Okay, so now we need to support profiles.

function install_profile() {
  # $1 is the path of the profile to install
  #
  # Reads the requires file from the profile, installing all required profiles and packages, then
  # installs any packages in the profile itself.

  if [ -d "$1" ]; then
      echo "[INFO] installing $1"

      # Install requires
      REQUIRES="$1/requires"

      if [ -e "$REQUIRES" ]; then
          cat $REQUIRES | while read -r require; do
              echo "[INFO] $require"
              case "$require" in
                  profiles.d/*)
                      echo "[INFO - install_profile($1)] recursively installing profile $require"
                      install_profile "$require"
                      ;;

                  packages.d/*)
                      echo "[INFO - install_profile($1)] installing package $require"
                      install_package "$require"
                      ;;
              esac
          done
      fi

      # Install the package(s)
      find "$1" \
           -maxdepth 1 \
           -mindepth 1 \
           -type d \
           -exec bash -c 'install_package "$0"' {} \;
  else
    echo "[WARN] No such package $1!"
  fi
}

So if there is a directory with the given profile name, then if there is a requires file, pattern match profiles & packages out of the requires file & install them. For good measure, install any packages which may be included in the profile’s directory.

Now we just need a main to drive all this.

function main() {
  # Normalize hostname

  HOSTNAME="$(hostname | tr '[:upper:]' '[:lower:]')"
  HOST_DIR="hosts.d/$HOSTNAME"

  if [ -d "$HOST_DIR" ]; then
      # Install the host profile itself
      #
      # It is expected that the host requires default explicitly (or transitively) rather than getting
      # it "for free".
      echo "[INFO - main] installing profile $HOST_DIR"
      install_profile "$HOST_DIR"
  else
    # Otherwise just install the default profile
    echo "[INFO - main] installing fallback profile profile profiles.d/default"
    install_profile "profiles.d/default"
  fi
}

main

At this point we’ve built out a shell script which depends only on find, bash and realpath but can support some really complex behavior in terms of laying down user config files.
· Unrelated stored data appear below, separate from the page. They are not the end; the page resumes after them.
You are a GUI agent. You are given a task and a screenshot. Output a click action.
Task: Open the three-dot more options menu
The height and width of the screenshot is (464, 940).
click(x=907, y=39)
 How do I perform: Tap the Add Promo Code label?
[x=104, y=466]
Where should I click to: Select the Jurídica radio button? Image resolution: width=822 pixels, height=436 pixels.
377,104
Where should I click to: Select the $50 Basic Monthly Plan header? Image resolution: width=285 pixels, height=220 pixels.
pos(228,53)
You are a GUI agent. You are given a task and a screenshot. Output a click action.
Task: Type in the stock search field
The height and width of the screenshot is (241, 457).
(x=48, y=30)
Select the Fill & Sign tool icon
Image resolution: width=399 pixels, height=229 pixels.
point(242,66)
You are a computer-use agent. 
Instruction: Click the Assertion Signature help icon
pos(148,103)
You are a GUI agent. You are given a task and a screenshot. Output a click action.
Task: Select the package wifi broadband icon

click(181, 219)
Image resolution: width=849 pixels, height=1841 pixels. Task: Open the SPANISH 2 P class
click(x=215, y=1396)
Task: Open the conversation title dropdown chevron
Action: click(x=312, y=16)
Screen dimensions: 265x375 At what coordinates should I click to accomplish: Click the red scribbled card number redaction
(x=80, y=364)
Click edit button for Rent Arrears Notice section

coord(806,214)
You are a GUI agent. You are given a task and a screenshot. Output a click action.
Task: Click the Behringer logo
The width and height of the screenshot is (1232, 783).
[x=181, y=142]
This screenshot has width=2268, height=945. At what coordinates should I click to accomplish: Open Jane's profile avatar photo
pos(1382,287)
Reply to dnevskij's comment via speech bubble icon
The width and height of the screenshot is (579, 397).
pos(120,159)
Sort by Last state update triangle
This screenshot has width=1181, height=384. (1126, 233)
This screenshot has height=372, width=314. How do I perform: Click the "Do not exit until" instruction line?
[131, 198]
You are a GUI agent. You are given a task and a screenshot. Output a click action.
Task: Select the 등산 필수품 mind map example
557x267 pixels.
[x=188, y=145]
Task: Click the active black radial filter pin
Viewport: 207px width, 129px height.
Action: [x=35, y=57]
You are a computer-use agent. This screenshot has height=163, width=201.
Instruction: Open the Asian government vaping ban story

As hinted above, this could install OS packages (or homebrew).

By making heavy use of foo.d directories, it becomes super easy to modularize configurations into lots of profiles & merge them together for emplacement.

Best of all in debug mode it becomes pretty easy to sort out what’s comming from where with a grep, or you can just stat the emplaced symlin(s) which will give you a fully qualified path back to the resouces they alias.

Not bad for a one-day garbage puppet implementation.

The code for this monstrosity is available here as a gist , but comes with a disclaimer that it’s a snapshot of the working state of my dotfiles repository as of this article’s writing and may be suitable for no purpose including my own usage.